Stored data:
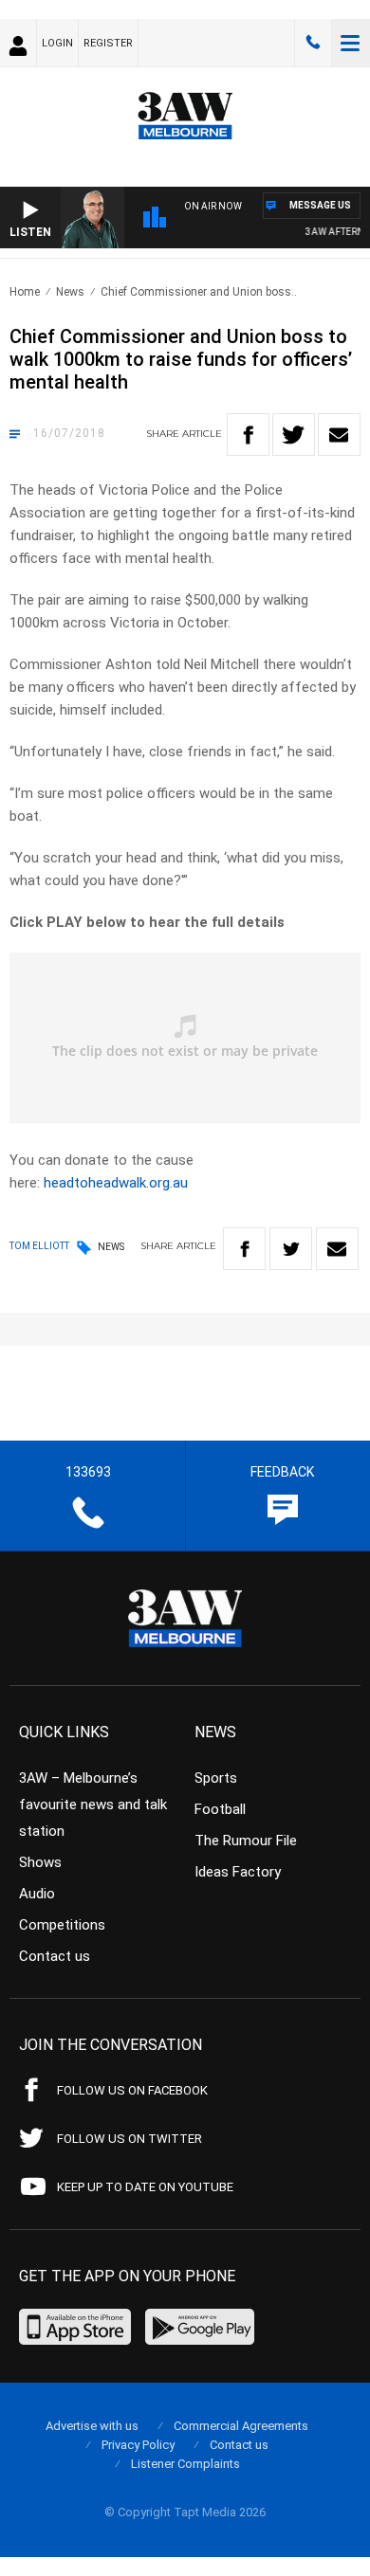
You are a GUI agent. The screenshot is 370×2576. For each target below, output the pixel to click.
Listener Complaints (185, 2464)
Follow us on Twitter (129, 2139)
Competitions (62, 1924)
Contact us (54, 1956)
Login (57, 43)
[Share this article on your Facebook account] (248, 434)
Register (108, 43)
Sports (215, 1778)
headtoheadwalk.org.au (116, 1182)
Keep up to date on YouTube (145, 2187)
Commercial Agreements (241, 2426)
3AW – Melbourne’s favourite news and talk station (93, 1804)
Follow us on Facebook (132, 2090)
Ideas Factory (237, 1871)
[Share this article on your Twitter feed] (293, 434)
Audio (37, 1893)
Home (24, 292)
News (70, 292)
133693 (313, 42)
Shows (40, 1862)
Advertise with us (92, 2426)
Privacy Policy (138, 2445)
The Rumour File (245, 1840)
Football (220, 1809)
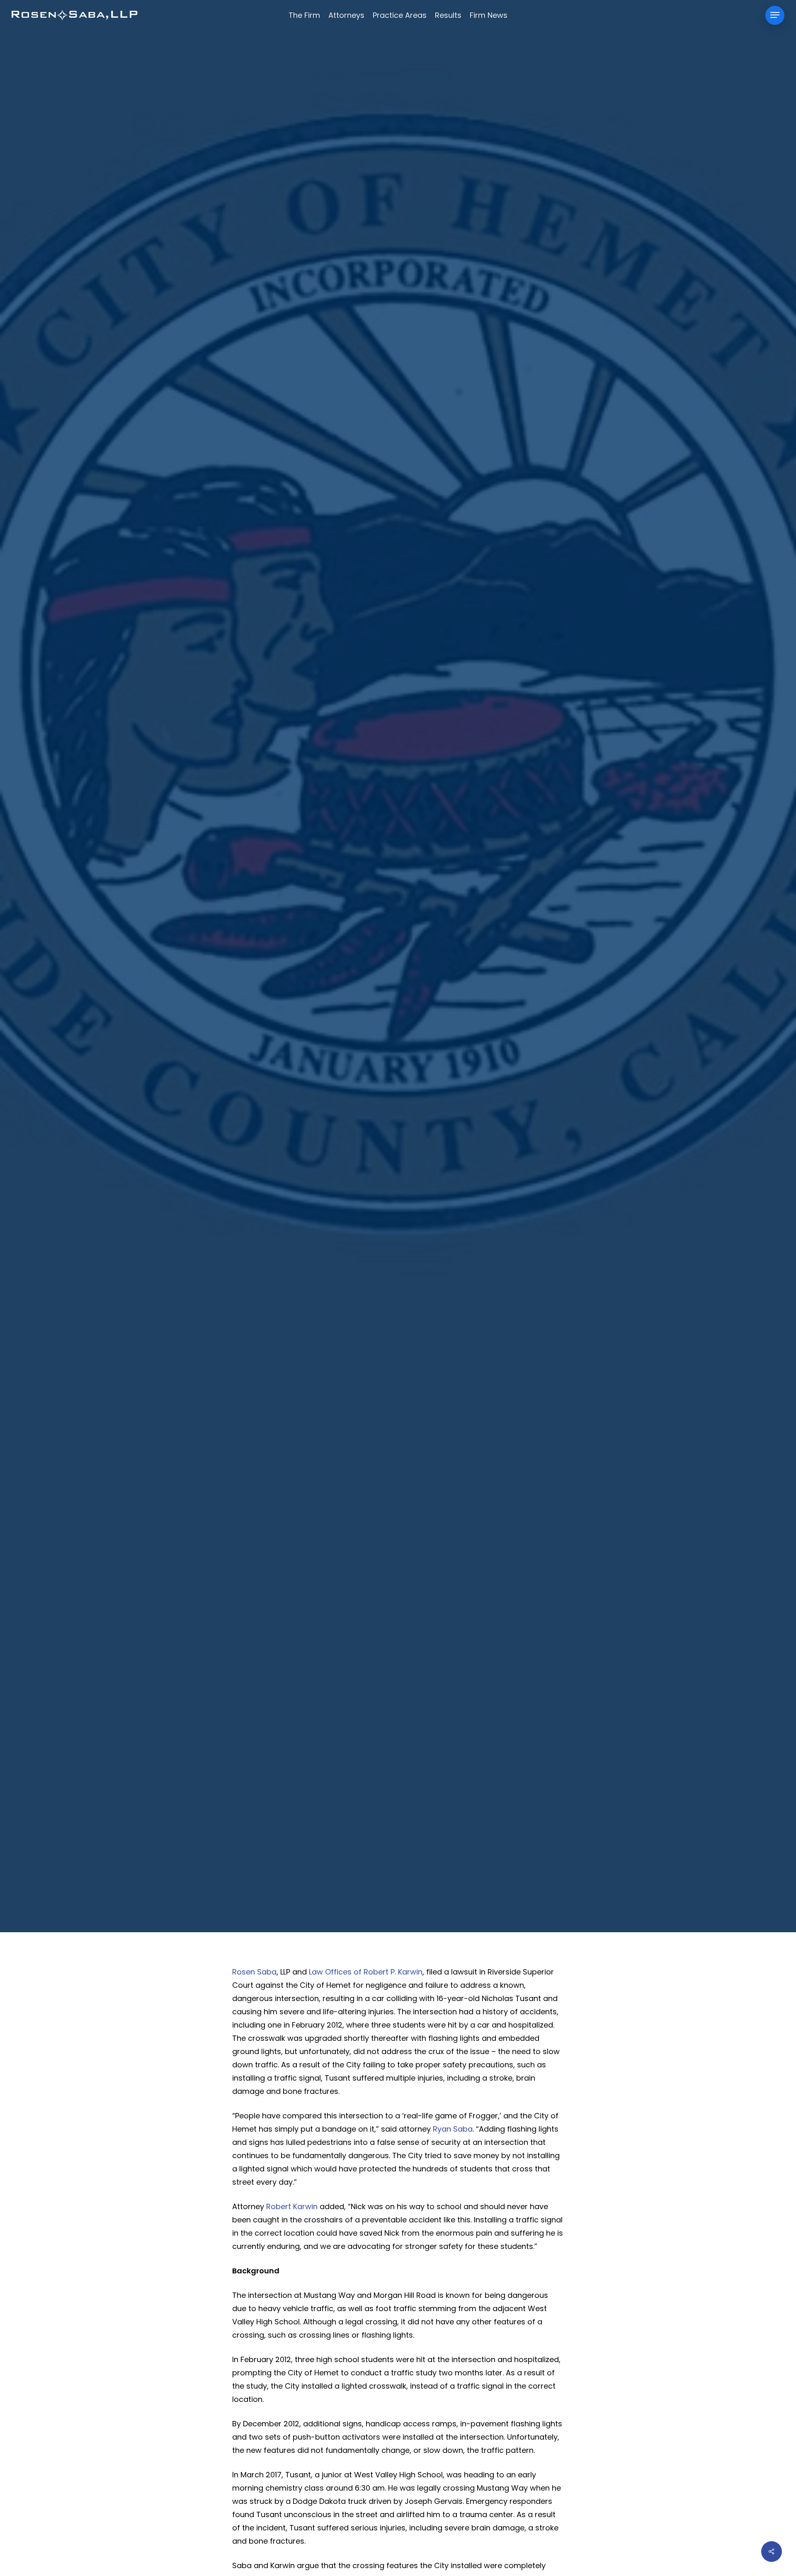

• [Task objective] Starting at the line containing "Audio (37, 1893)", output every remaining line of the records above exactly, the last one included. Nothing else belongs in the output, and no pictures either.

• [Expected answer]
Audio (37, 1893)
Home (24, 292)
News (70, 292)
133693 (313, 42)
Shows (40, 1862)
Advertise with us (92, 2426)
Privacy Policy (138, 2445)
The Rumour File (245, 1840)
Football (220, 1809)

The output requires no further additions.